Collected data entries:

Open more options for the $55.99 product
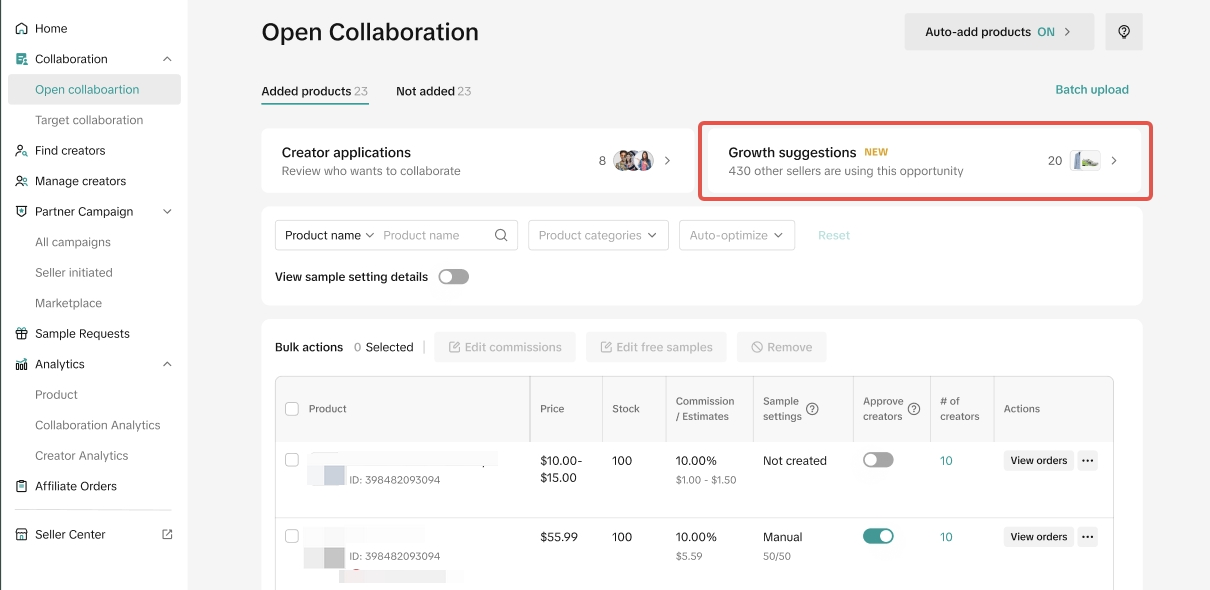 1088,537
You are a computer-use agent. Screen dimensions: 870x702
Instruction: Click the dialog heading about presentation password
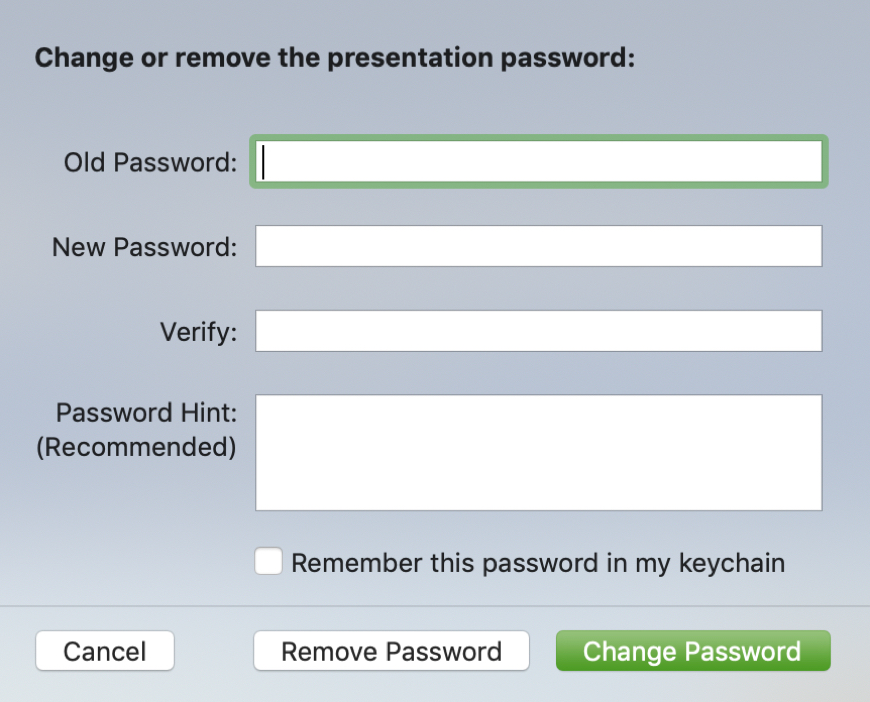click(x=335, y=58)
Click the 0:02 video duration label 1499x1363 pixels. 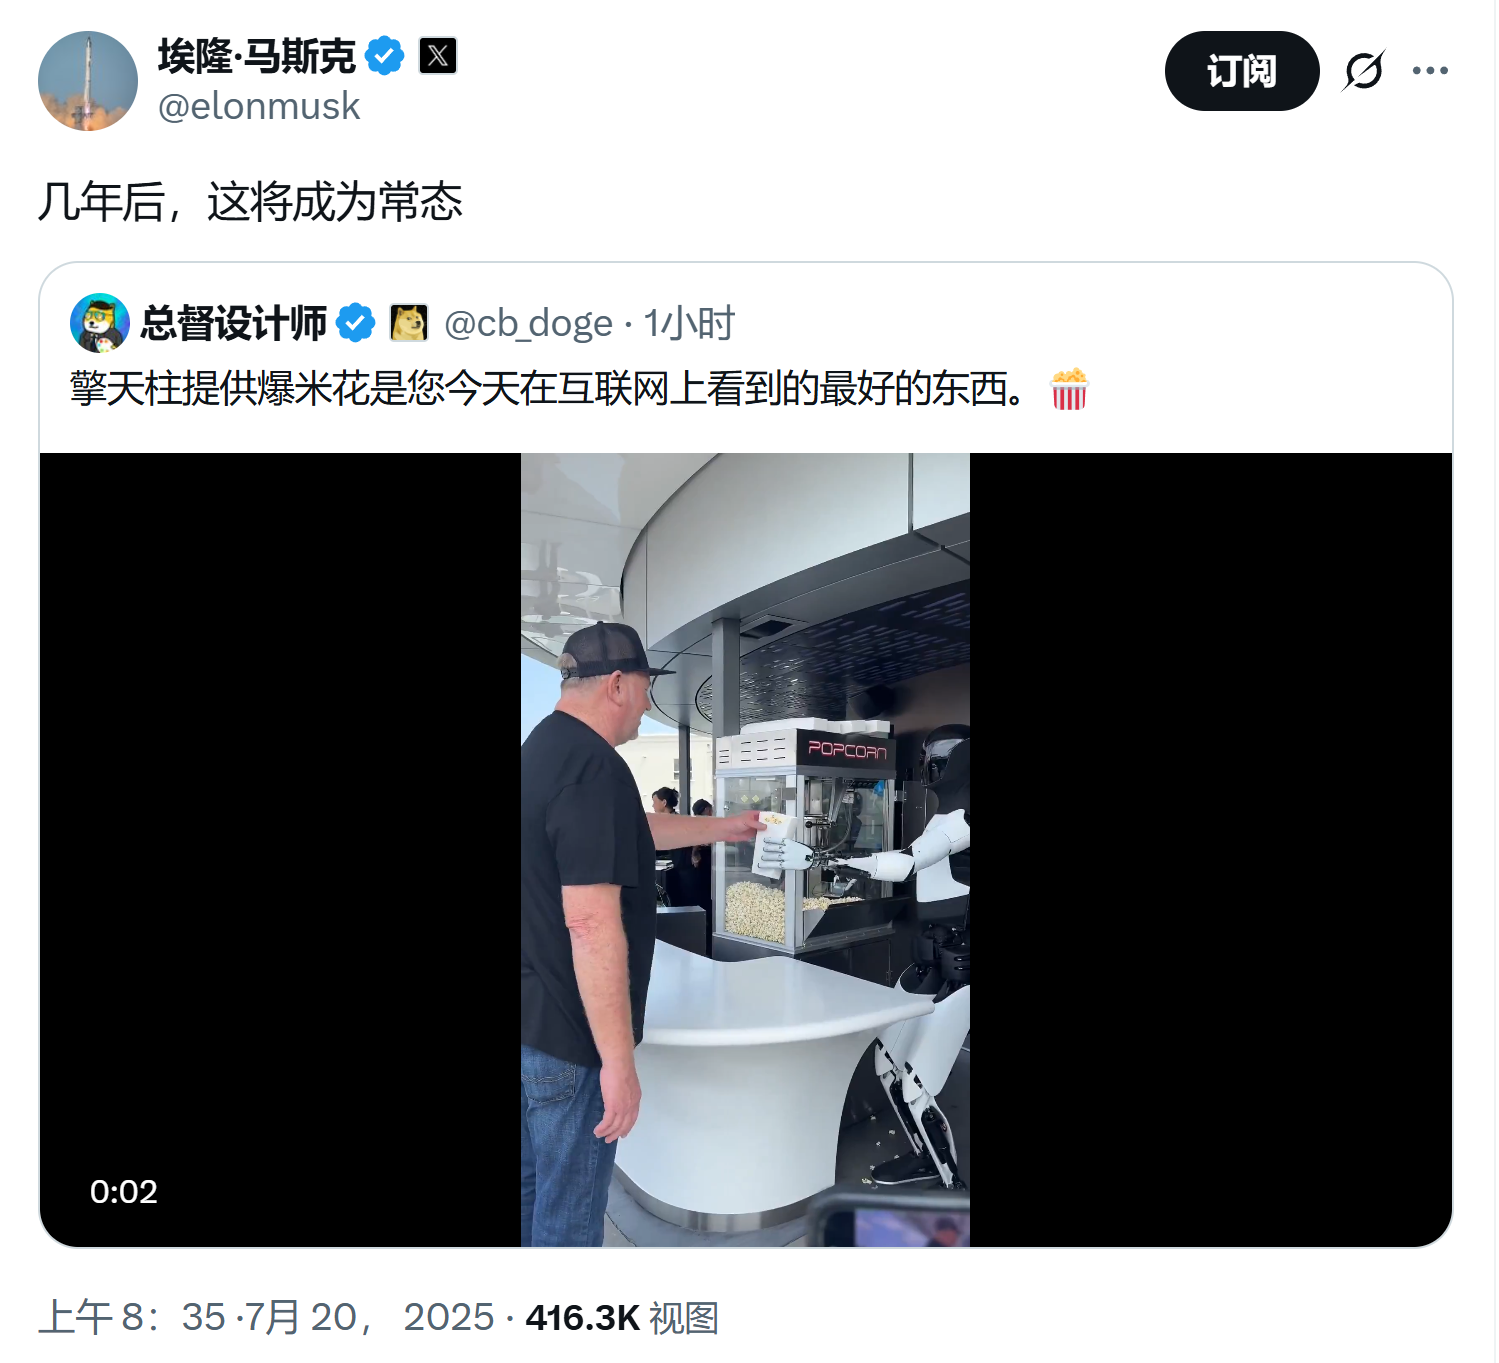(x=124, y=1192)
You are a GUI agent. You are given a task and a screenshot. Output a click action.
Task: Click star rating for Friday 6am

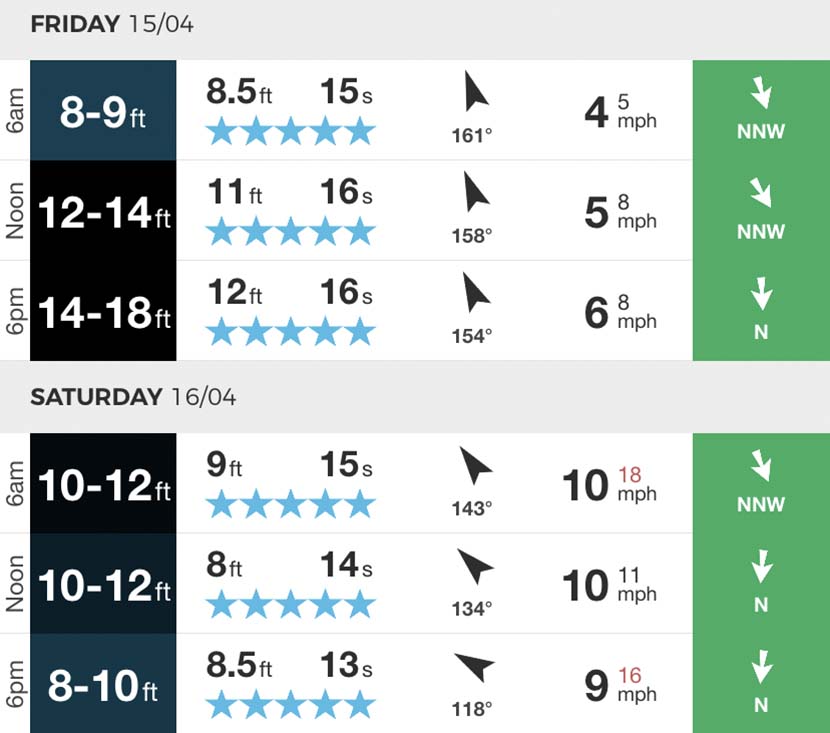point(291,131)
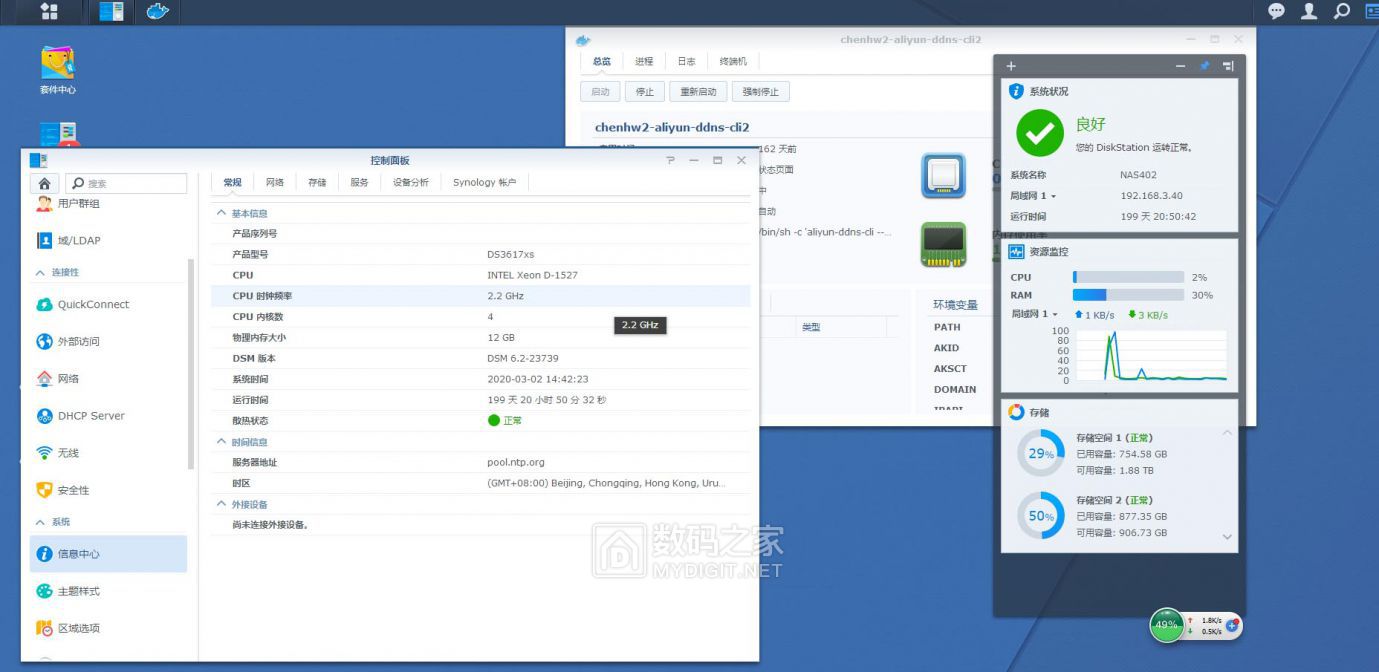The height and width of the screenshot is (672, 1379).
Task: Click the plus icon in widget panel
Action: pos(1011,66)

### EXERCISE DETAILS:
Only one thing belongs in the answer: the number of lines of the data that contain the string "agent".

### TASK ANSWER:
2